Written request:
Could you duplicate the data word for word, from the line containing "Task: Select the Кнопки tab" through the line containing "Looking at the screenshot, I should tap(796, 203).", with both of those lines included?

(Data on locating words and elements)
## START

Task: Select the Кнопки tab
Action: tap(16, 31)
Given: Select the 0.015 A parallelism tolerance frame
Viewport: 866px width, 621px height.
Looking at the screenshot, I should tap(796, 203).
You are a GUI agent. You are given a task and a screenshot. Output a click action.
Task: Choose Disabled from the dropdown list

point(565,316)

## END
## START

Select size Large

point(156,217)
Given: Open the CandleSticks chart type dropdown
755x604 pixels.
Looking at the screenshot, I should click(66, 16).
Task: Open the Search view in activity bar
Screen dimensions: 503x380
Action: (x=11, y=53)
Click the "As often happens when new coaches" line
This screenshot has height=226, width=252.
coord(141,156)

## END
## START

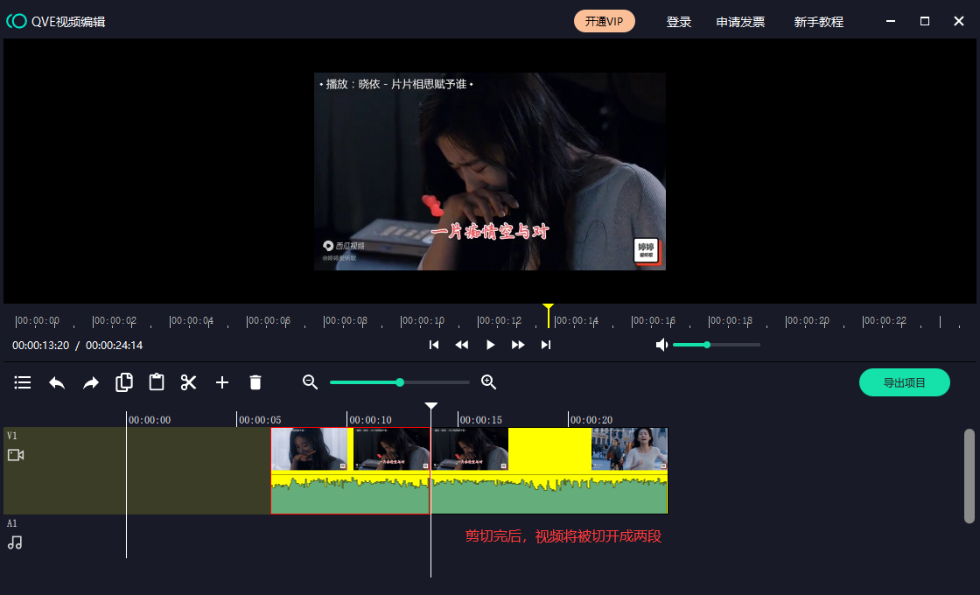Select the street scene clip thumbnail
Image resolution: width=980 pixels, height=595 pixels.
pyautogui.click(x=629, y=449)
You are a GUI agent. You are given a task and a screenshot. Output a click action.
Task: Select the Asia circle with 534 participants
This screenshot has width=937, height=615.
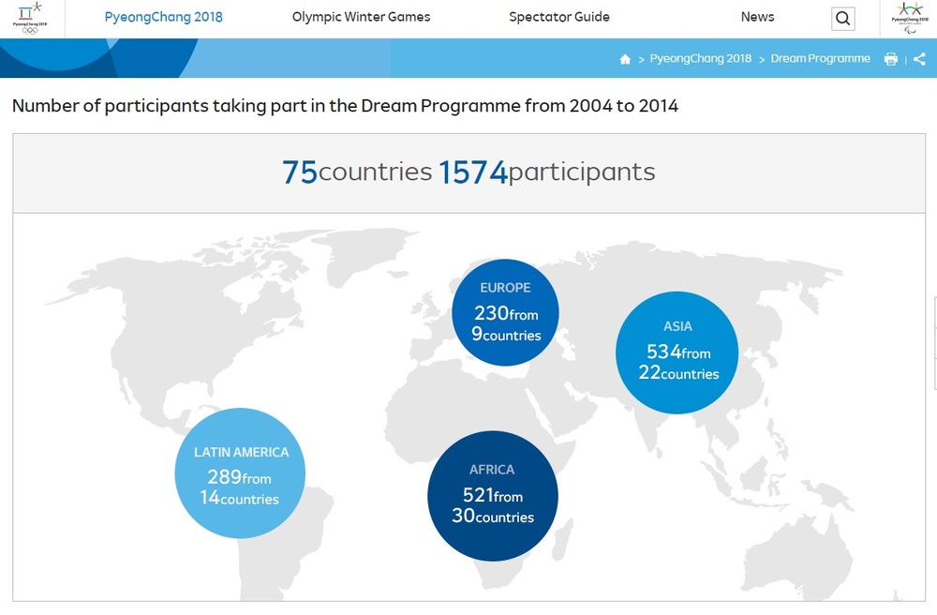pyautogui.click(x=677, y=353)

## END

Complete answer:
Task: Select the Кнопки tab
Action: tap(16, 31)
Given: Select the 0.015 A parallelism tolerance frame
Viewport: 866px width, 621px height.
Looking at the screenshot, I should tap(796, 203).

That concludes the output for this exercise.